**Task instructions:** The line with "This screenshot has width=614, height=568." through the last line of the entries: give these again exactly, and only these, without any pictures.

════════════════════

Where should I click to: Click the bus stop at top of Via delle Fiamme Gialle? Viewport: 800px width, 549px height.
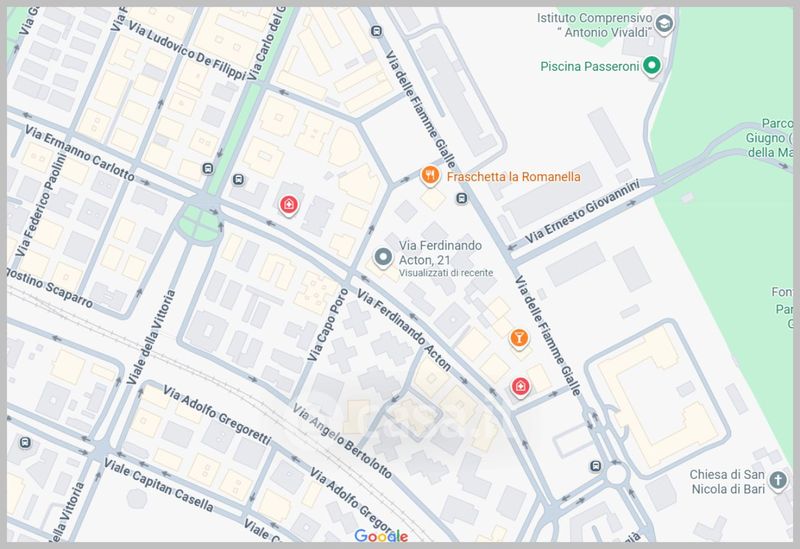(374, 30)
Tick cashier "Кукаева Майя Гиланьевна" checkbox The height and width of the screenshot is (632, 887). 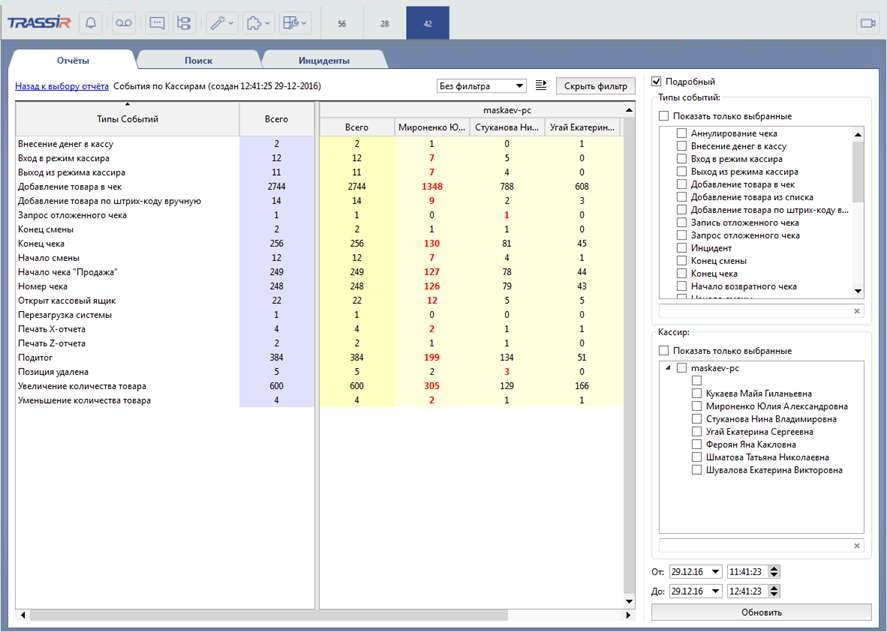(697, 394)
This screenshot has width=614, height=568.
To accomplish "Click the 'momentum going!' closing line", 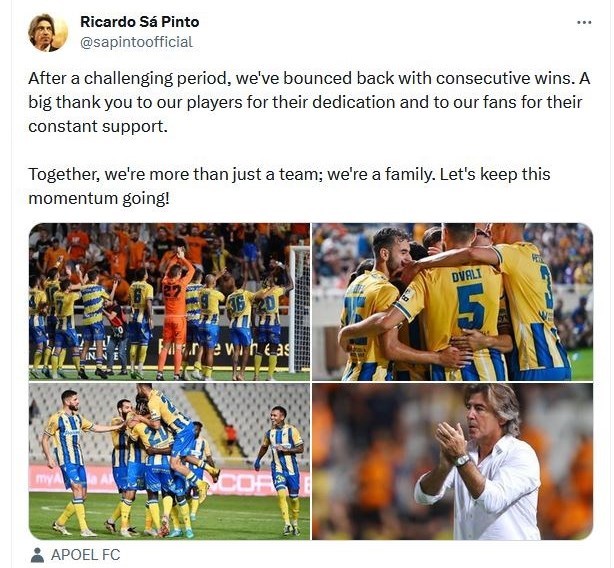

════════════════════

**Solution for this problem:**
This screenshot has width=614, height=568.
To accomplish "Click the 'momentum going!' closing line", 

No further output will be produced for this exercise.